[INFORMATION]
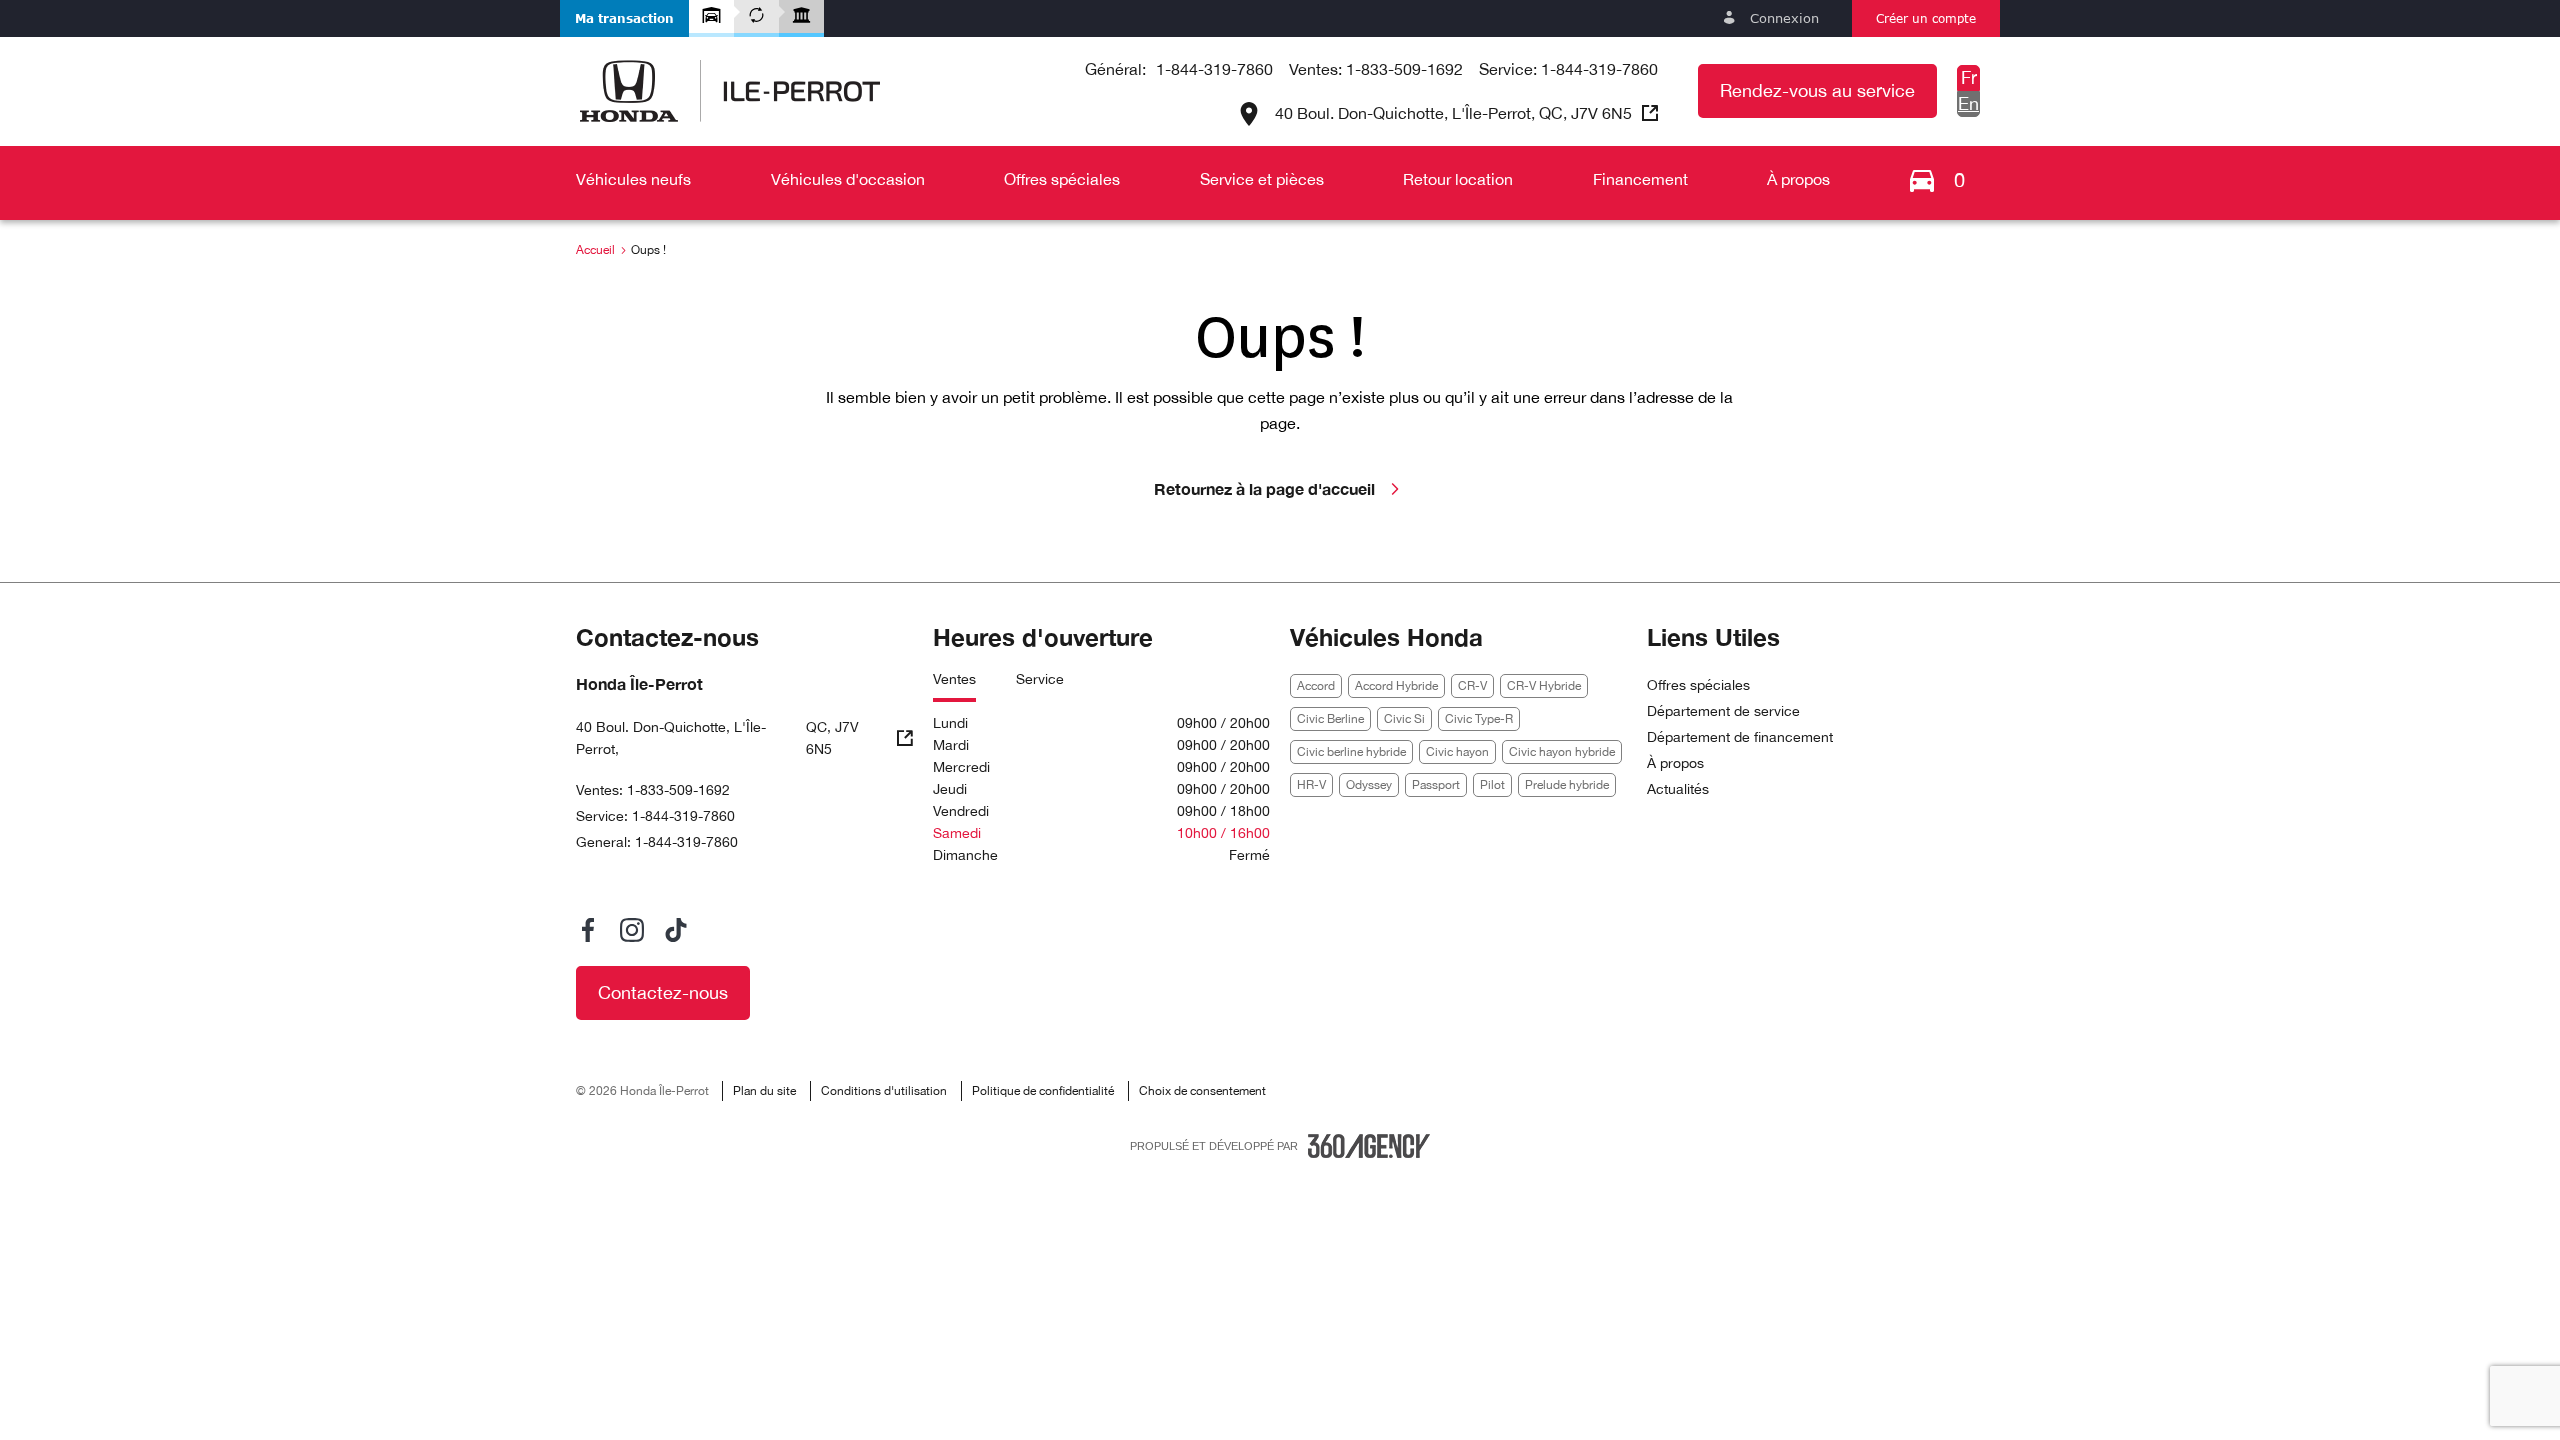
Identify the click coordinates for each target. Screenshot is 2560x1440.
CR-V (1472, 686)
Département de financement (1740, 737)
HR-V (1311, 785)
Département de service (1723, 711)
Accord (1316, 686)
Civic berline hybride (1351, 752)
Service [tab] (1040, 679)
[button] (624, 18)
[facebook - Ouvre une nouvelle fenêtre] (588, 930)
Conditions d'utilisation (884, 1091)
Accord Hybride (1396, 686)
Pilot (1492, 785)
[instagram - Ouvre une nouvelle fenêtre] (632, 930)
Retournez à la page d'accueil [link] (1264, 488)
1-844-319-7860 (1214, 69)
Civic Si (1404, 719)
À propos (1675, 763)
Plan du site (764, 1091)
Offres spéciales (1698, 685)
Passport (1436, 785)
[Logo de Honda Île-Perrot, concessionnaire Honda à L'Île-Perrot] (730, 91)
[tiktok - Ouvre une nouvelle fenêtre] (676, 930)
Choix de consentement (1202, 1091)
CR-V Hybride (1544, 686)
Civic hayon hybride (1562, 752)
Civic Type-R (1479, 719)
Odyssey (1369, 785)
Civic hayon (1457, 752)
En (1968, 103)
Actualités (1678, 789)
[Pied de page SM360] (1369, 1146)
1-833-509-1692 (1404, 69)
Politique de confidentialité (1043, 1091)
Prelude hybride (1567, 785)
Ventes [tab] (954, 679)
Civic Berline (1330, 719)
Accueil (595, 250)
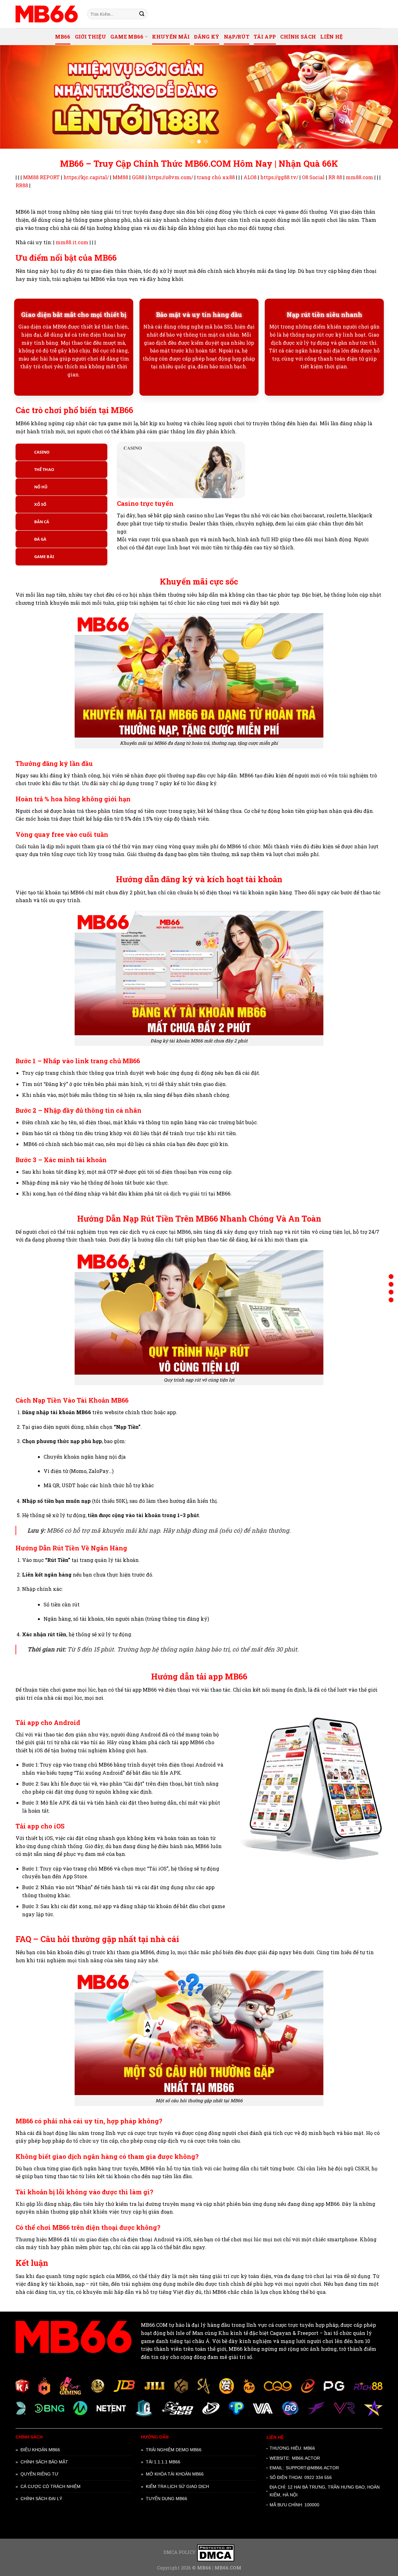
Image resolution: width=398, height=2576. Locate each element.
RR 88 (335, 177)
[/INFORMATION]
WORK TO BE COMPLETED:
Note every line in the material with "Ouvre" and copy it.

RESPONSE BELOW:
[facebook - Ouvre une nouvelle fenêtre] (588, 930)
[instagram - Ouvre une nouvelle fenêtre] (632, 930)
[tiktok - Ouvre une nouvelle fenêtre] (676, 930)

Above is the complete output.